§ ABOUT THIS EXERCISE: Below are entries. Copy exactly the lines running from the line that holds "Veel liefs (187, 311)" to the line that holds "Aquarelkaarten (78, 353)", with both ends included.

DATASET EXTRACT START

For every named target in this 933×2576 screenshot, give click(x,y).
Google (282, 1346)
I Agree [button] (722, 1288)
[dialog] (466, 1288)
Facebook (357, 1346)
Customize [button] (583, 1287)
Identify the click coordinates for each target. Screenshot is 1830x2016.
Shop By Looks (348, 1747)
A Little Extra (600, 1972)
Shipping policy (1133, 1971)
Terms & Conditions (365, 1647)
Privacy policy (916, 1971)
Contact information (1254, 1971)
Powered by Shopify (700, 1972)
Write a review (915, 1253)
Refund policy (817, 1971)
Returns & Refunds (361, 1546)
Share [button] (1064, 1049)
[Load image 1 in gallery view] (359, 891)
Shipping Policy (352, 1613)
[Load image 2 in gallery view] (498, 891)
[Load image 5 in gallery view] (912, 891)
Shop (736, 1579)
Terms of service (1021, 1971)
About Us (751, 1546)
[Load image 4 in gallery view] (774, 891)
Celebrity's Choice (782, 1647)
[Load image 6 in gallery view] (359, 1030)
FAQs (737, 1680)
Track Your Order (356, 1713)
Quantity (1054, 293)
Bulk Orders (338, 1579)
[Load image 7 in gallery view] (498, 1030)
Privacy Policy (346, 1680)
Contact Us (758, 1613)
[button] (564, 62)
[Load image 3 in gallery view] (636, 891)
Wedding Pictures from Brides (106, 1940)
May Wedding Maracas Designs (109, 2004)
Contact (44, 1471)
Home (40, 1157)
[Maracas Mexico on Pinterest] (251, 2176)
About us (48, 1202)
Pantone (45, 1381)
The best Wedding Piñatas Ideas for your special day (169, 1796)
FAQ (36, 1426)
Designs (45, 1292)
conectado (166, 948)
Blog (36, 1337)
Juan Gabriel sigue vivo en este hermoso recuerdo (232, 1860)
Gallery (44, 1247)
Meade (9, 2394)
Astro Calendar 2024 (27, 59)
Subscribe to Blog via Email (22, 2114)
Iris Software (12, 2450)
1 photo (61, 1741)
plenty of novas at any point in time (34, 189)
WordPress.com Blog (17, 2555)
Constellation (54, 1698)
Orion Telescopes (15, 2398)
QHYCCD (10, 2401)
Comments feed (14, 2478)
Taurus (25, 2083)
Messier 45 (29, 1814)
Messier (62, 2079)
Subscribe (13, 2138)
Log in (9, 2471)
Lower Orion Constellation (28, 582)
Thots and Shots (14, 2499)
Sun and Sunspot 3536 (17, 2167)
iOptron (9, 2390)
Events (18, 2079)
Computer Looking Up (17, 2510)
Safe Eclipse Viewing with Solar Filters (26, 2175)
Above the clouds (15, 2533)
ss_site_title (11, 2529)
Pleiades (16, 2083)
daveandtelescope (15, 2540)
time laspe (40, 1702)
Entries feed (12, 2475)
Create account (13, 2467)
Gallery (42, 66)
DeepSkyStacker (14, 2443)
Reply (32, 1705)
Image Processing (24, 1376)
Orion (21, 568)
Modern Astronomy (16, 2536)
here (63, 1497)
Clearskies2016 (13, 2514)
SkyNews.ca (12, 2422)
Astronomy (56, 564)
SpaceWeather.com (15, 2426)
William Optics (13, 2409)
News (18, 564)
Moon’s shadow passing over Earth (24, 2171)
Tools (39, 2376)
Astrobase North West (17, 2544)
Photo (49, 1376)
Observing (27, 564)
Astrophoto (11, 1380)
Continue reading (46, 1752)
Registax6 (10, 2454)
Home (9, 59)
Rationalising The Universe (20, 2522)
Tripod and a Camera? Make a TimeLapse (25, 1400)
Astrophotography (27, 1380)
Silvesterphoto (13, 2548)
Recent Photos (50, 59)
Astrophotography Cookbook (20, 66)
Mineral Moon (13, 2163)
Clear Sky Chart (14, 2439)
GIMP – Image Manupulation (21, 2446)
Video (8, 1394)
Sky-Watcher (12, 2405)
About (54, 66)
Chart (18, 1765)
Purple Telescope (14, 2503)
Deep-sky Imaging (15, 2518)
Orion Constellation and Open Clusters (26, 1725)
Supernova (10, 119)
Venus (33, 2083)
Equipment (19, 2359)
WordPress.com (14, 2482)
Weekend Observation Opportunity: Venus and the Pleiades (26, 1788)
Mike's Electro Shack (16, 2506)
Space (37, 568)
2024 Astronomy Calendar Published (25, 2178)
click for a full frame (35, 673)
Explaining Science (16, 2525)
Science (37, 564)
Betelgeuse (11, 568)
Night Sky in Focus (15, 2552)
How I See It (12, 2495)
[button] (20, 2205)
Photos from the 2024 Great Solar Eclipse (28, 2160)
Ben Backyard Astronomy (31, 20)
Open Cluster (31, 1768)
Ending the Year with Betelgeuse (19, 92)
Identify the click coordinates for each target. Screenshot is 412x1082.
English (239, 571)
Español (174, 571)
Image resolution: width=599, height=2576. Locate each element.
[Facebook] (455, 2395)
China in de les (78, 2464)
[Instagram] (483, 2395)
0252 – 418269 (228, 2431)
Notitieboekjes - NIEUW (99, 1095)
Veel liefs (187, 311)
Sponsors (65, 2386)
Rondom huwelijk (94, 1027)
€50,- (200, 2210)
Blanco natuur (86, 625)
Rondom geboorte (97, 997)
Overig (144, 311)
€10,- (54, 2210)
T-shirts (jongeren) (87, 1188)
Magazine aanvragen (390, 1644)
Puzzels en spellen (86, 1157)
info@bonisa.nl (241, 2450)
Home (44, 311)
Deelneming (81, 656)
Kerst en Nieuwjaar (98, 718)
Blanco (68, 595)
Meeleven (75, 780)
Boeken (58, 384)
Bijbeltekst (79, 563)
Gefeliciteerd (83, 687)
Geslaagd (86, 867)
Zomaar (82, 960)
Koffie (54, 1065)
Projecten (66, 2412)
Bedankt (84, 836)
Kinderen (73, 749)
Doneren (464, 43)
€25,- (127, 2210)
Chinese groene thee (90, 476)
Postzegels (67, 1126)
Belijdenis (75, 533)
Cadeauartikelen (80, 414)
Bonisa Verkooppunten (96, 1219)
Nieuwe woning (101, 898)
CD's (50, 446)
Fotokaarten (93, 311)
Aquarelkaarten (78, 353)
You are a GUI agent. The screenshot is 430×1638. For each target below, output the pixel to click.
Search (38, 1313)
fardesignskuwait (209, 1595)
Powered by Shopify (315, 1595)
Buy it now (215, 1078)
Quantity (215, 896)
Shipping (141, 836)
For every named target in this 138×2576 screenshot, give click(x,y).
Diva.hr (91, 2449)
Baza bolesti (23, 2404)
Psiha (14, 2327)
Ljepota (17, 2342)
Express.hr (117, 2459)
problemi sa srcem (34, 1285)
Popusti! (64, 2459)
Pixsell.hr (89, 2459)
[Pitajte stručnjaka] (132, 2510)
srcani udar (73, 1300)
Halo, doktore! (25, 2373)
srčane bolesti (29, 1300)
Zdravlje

DATASET EXTRACT END

§ TASK RESULT:
Veel liefs (187, 311)
Sponsors (65, 2386)
Rondom huwelijk (94, 1027)
€50,- (200, 2210)
Blanco natuur (86, 625)
Rondom geboorte (97, 997)
Overig (144, 311)
€10,- (54, 2210)
T-shirts (jongeren) (87, 1188)
Magazine aanvragen (390, 1644)
Puzzels en spellen (86, 1157)
info@bonisa.nl (241, 2450)
Home (44, 311)
Deelneming (81, 656)
Kerst en Nieuwjaar (98, 718)
Blanco (68, 595)
Meeleven (75, 780)
Boeken (58, 384)
Bijbeltekst (79, 563)
Gefeliciteerd (83, 687)
Geslaagd (86, 867)
Zomaar (82, 960)
Koffie (54, 1065)
Projecten (66, 2412)
Bedankt (84, 836)
Kinderen (73, 749)
Doneren (464, 43)
€25,- (127, 2210)
Chinese groene thee (90, 476)
Postzegels (67, 1126)
Belijdenis (75, 533)
Cadeauartikelen (80, 414)
Bonisa Verkooppunten (96, 1219)
Nieuwe woning (101, 898)
CD's (50, 446)
Fotokaarten (93, 311)
Aquarelkaarten (78, 353)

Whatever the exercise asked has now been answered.